(Stated goal) Extract the rows verbatim, beginning with the line containing "1183x502 pixels." and continuing through the end of the rows. Omit the pictures from your answer.

(Exercise materials)
####

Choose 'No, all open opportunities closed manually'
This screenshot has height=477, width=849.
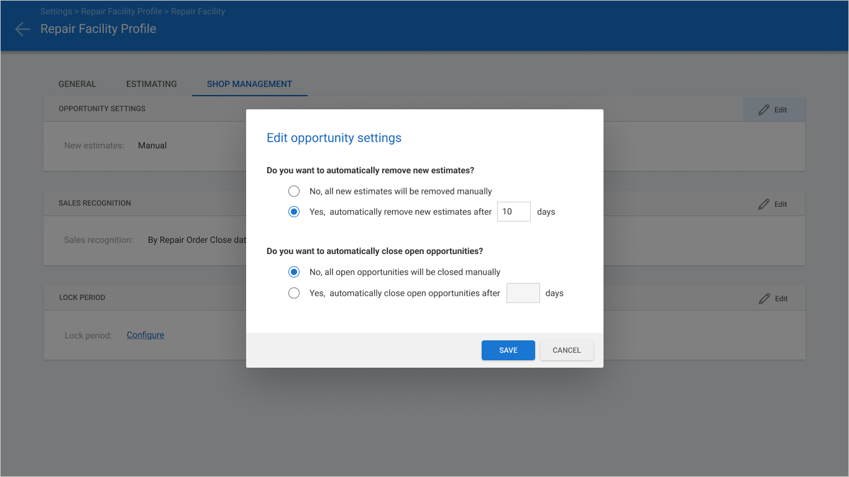click(294, 272)
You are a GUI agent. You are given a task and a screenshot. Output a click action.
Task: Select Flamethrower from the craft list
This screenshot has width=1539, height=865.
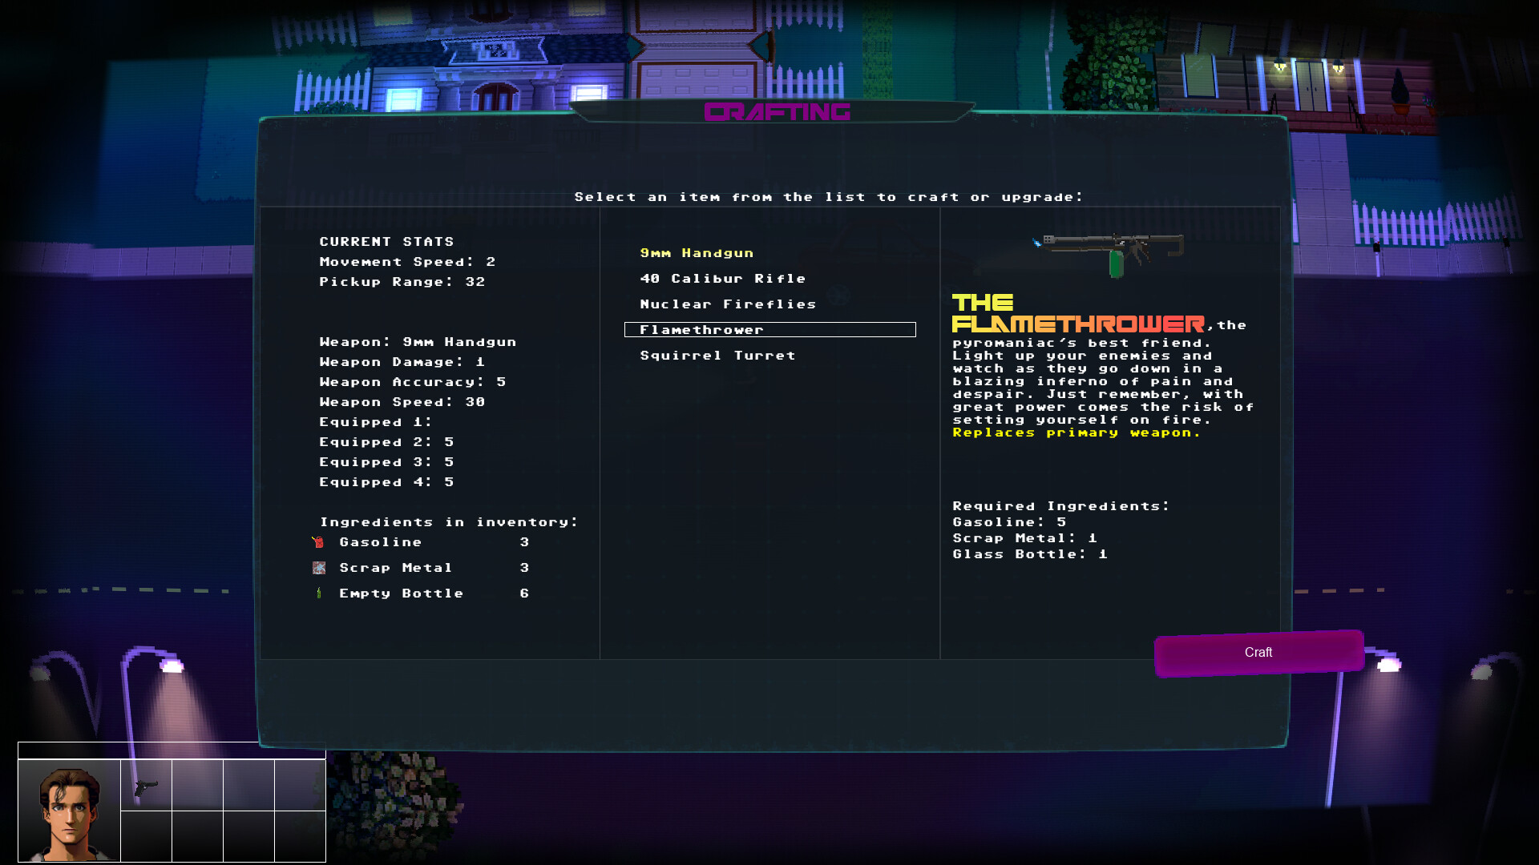click(x=701, y=329)
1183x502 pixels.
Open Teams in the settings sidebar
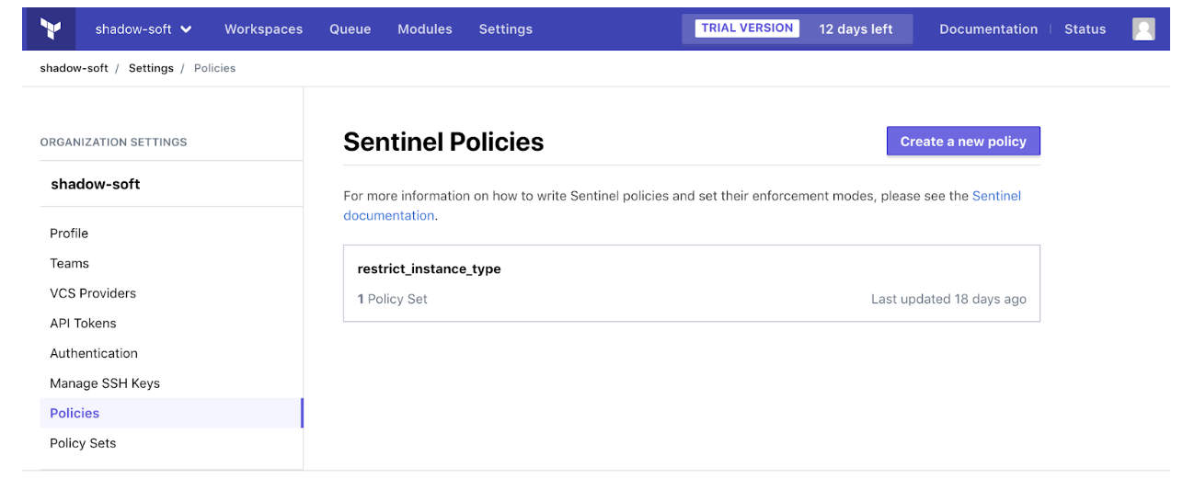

####

(Exercise result)
1183x502 pixels.
Open Teams in the settings sidebar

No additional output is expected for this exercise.